By Lewis Diuguid, Kansas City Star Editorial Page columnist

The pundits have it wrong about black voters. African-American electorate got it right in casting ballots for Sen. Barack Obama for president.

Commentators and political analysts have said that black voters sided with Obama simply because he is black. Wrong!

African-Americans have consistently voted for "their economic interests," William E. Spriggs, professor and chair of the department of economics at Howard University, told the Trotter Group of black columnists at its conference this week in Washington, D.C.

The meeting traditionally follows the presidential elections to examine what happened and what might be expected in the next four years.

"We don't give black voters the credit they deserve for voting their economic interests," Spriggs told about 40 black columnists and students from throughout the country.

African-American voters were not fooled by the Republican-fueled failures in the policies of the Bush administration, the two disastrous wars, the worldwide economic collapse and the increasing job losses -particularly in the urban core.

Mark Alexander, Obama campaign policy director, said people are angry because they've felt "systematically disenfranchised and disempowered." But that sentiment has been felt the last eight years by people of all races and ethnicities.

David Bositis, with the Joint Center for Political and Economic Studies, said it was more than a black-thing because black voters like white voters traditionally have voted for white candidates.

Black voters cast ballots for the candidate who had their best interest in mind. Black voters turned out in record numbers. But white voters did their part for Obama, too.

"What happened with white voters in this election was more important," Bositis said. "Obama's share of the white voters increased substantially."

"Virginia and North Carolina seceded," he said from what Republicans had counted on from the Solid South.

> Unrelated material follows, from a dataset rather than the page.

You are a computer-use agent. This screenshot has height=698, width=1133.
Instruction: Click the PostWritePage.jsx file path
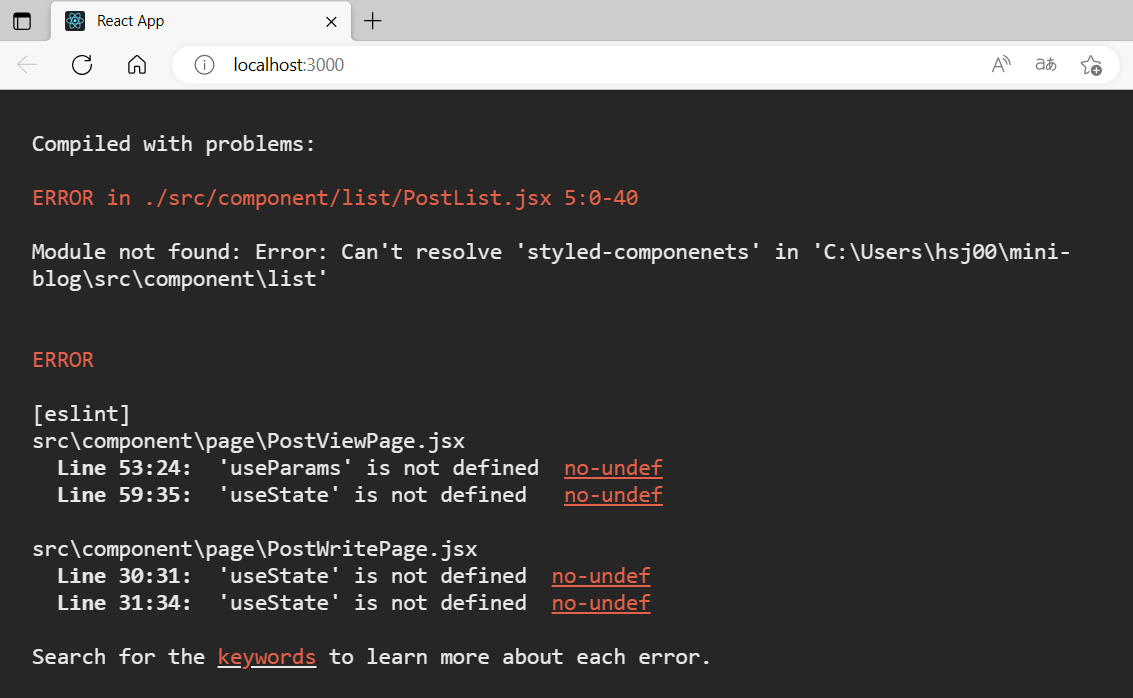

People can blame it on the economy tanking, President Bush's historically low approval ratings and folks being discontented with the direction in which the country is going.

"Things are so bad right now," Bositis said.

But for a lot of people of all races and ethnicities, Obama has raised expectations, and they are going to want to see results, said Wade J. Henderson, president and CEO of the Leadership Conference on Civil Rights. "It goes without saying that this is a watershed election, a transformative election," Henderson said.

"It didn't hurt Sen. Obama's campaign that the current president is leaving the country like a toddler leaves a diaper," Henderson said.

But Henderson said that Obama is walking into an "expectation gap" between what people hope Obama can do and what he is able to do given the tragic economic state of the nation and the world. The abyss could "engulf his presidency," Henderson said.

But Obama is a gifted politician. His ability to forge coalitions may be his salvation and the nation's. Only time will tell.